==== Data shown

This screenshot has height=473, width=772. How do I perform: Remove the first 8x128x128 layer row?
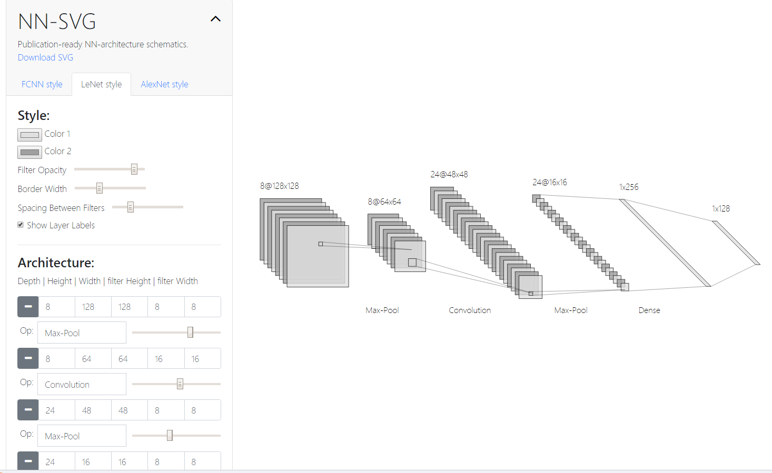pos(28,307)
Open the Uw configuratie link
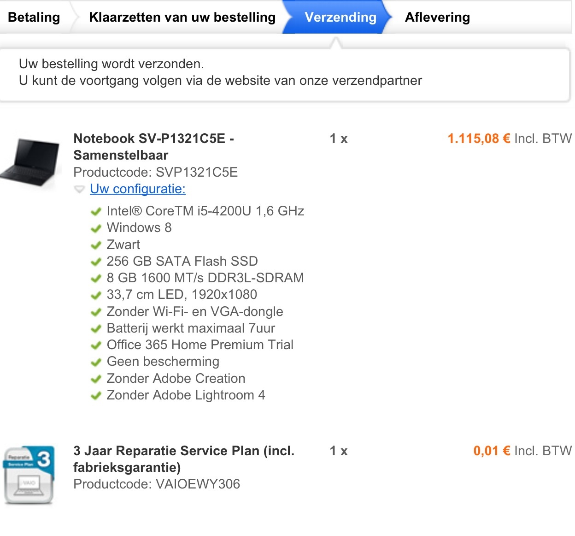Image resolution: width=575 pixels, height=536 pixels. (138, 189)
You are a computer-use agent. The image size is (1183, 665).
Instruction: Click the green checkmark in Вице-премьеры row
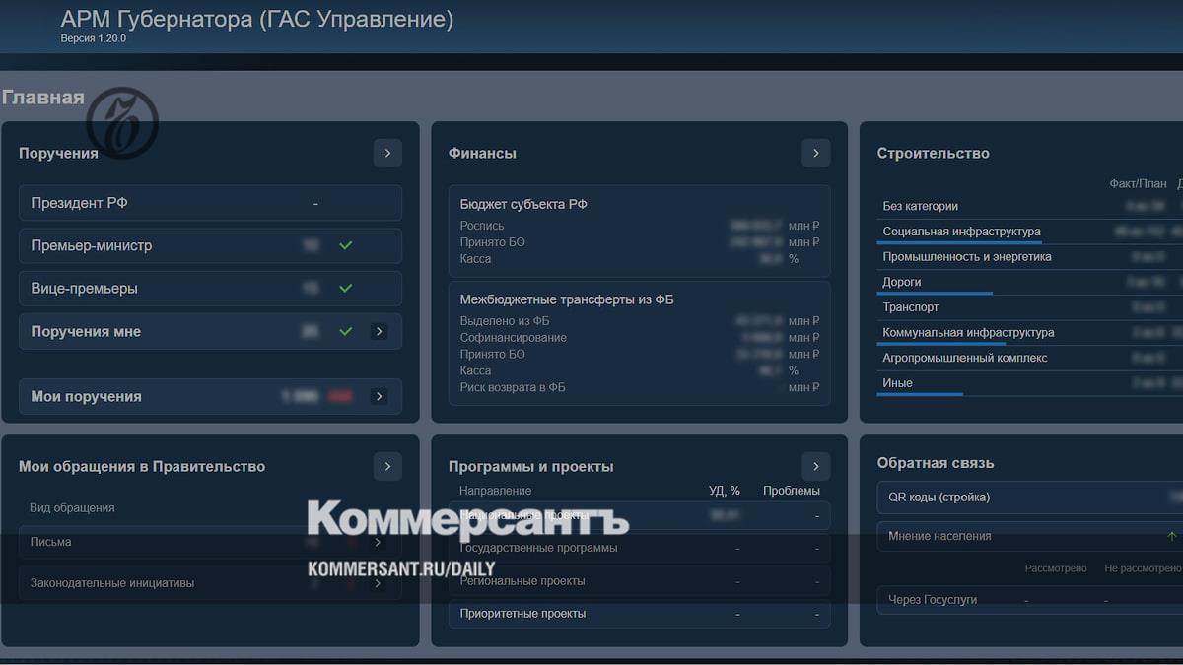[345, 289]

========

## Work request
Keep the pictures out of the copy and write out the data exactly as it stands.

## Response to the exercise
This screenshot has height=473, width=772. How do I perform: Remove the first 8x128x128 layer row?
pos(28,307)
Open the Uw configuratie link
Image resolution: width=575 pixels, height=536 pixels. (138, 189)
You are a computer-use agent. The image size is (1183, 665).
Instruction: Click the green checkmark in Вице-премьеры row
[345, 289]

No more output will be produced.